## Work request
Would you return every entry, exactly as it is written?

## Material for this task
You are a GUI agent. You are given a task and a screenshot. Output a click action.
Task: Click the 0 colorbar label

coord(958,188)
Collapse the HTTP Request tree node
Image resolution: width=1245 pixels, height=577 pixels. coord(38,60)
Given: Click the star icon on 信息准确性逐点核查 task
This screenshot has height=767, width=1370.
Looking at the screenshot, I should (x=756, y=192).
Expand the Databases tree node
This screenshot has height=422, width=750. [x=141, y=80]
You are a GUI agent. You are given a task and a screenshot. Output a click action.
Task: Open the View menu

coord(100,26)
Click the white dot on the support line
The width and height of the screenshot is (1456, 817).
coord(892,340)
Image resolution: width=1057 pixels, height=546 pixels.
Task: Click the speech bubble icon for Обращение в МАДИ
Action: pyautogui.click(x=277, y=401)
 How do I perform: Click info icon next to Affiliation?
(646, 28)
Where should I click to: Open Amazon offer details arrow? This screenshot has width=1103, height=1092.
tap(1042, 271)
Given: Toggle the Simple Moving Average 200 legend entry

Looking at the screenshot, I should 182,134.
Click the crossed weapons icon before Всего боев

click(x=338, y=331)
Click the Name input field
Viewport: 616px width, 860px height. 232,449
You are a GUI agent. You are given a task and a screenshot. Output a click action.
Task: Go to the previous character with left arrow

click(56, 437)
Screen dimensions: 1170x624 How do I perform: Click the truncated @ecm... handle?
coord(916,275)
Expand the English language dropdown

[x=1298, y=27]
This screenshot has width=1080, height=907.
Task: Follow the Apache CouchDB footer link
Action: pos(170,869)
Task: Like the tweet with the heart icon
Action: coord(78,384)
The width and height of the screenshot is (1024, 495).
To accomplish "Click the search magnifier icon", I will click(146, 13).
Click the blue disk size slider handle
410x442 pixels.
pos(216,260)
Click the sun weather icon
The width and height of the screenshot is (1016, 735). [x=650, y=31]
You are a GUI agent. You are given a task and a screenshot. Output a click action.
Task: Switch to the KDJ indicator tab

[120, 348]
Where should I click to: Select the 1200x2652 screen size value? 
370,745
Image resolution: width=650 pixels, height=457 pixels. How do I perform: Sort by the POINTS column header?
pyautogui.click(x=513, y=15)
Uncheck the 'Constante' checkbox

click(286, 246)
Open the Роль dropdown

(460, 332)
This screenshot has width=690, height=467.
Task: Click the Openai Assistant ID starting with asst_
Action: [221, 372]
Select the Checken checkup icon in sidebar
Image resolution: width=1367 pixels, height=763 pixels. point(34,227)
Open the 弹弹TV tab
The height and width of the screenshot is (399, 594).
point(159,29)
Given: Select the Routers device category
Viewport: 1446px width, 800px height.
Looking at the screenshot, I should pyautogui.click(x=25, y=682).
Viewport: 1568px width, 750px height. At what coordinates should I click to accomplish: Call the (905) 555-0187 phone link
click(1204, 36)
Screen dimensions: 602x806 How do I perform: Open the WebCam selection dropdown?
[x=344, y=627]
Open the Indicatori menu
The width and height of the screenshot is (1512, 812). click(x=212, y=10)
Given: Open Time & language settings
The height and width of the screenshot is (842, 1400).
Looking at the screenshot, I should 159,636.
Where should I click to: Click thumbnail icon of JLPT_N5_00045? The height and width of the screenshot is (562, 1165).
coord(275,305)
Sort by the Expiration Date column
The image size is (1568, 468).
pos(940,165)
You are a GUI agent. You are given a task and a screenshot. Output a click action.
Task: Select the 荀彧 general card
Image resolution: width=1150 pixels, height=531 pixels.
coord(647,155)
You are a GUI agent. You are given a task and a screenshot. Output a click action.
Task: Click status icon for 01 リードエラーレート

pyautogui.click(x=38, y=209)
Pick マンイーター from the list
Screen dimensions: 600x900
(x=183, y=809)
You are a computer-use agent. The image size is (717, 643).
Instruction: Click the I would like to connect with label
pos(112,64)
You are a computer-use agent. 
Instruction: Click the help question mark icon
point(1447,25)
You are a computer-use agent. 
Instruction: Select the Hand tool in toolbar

## Output for this exercise
You are a GUI agent. You are given a task and a screenshot. Output a click action.
Task: Click the 0 colorbar label

coord(958,188)
Collapse the HTTP Request tree node
Image resolution: width=1245 pixels, height=577 pixels. coord(38,60)
Given: Click the star icon on 信息准确性逐点核查 task
This screenshot has height=767, width=1370.
Looking at the screenshot, I should (x=756, y=192).
Expand the Databases tree node
This screenshot has height=422, width=750. [x=141, y=80]
You are a GUI agent. You are given a task and a screenshot. Output a click action.
Task: Open the View menu

coord(100,26)
Click the white dot on the support line
The width and height of the screenshot is (1456, 817).
coord(892,340)
Image resolution: width=1057 pixels, height=546 pixels.
Task: Click the speech bubble icon for Обращение в МАДИ
Action: pyautogui.click(x=277, y=401)
 How do I perform: Click info icon next to Affiliation?
(646, 28)
Where should I click to: Open Amazon offer details arrow? This screenshot has width=1103, height=1092.
tap(1042, 271)
Given: Toggle the Simple Moving Average 200 legend entry

Looking at the screenshot, I should 182,134.
Click the crossed weapons icon before Всего боев

click(x=338, y=331)
Click the Name input field
Viewport: 616px width, 860px height. 232,449
You are a GUI agent. You are given a task and a screenshot. Output a click action.
Task: Go to the previous character with left arrow

click(56, 437)
Screen dimensions: 1170x624 How do I perform: Click the truncated @ecm... handle?
coord(916,275)
Expand the English language dropdown

[x=1298, y=27]
This screenshot has width=1080, height=907.
Task: Follow the Apache CouchDB footer link
Action: pos(170,869)
Task: Like the tweet with the heart icon
Action: coord(78,384)
The width and height of the screenshot is (1024, 495).
To accomplish "Click the search magnifier icon", I will click(146, 13).
Click the blue disk size slider handle
410x442 pixels.
pos(216,260)
Click the sun weather icon
The width and height of the screenshot is (1016, 735). [x=650, y=31]
You are a GUI agent. You are given a task and a screenshot. Output a click action.
Task: Switch to the KDJ indicator tab

[120, 348]
Where should I click to: Select the 1200x2652 screen size value? 
370,745
Image resolution: width=650 pixels, height=457 pixels. How do I perform: Sort by the POINTS column header?
pyautogui.click(x=513, y=15)
Uncheck the 'Constante' checkbox

click(286, 246)
Open the Роль dropdown

(460, 332)
This screenshot has width=690, height=467.
Task: Click the Openai Assistant ID starting with asst_
Action: [221, 372]
Select the Checken checkup icon in sidebar
Image resolution: width=1367 pixels, height=763 pixels. point(34,227)
Open the 弹弹TV tab
The height and width of the screenshot is (399, 594).
point(159,29)
Given: Select the Routers device category
Viewport: 1446px width, 800px height.
Looking at the screenshot, I should pyautogui.click(x=25, y=682).
Viewport: 1568px width, 750px height. At what coordinates should I click to accomplish: Call the (905) 555-0187 phone link
click(1204, 36)
Screen dimensions: 602x806 How do I perform: Open the WebCam selection dropdown?
[x=344, y=627]
Open the Indicatori menu
The width and height of the screenshot is (1512, 812). click(x=212, y=10)
Given: Open Time & language settings
The height and width of the screenshot is (842, 1400).
Looking at the screenshot, I should 159,636.
Where should I click to: Click thumbnail icon of JLPT_N5_00045? The height and width of the screenshot is (562, 1165).
coord(275,305)
Sort by the Expiration Date column
The image size is (1568, 468).
pos(940,165)
You are a GUI agent. You are given a task and a screenshot. Output a click action.
Task: Select the 荀彧 general card
Image resolution: width=1150 pixels, height=531 pixels.
coord(647,155)
You are a GUI agent. You are given a task and a screenshot. Output a click action.
Task: Click status icon for 01 リードエラーレート

pyautogui.click(x=38, y=209)
Pick マンイーター from the list
Screen dimensions: 600x900
(x=183, y=809)
You are a computer-use agent. The image size is (717, 643).
Instruction: Click the I would like to connect with label
pos(112,64)
You are a computer-use agent. 
Instruction: Click the help question mark icon
point(1447,25)
You are a computer-use agent. 
Instruction: Select the Hand tool in toolbar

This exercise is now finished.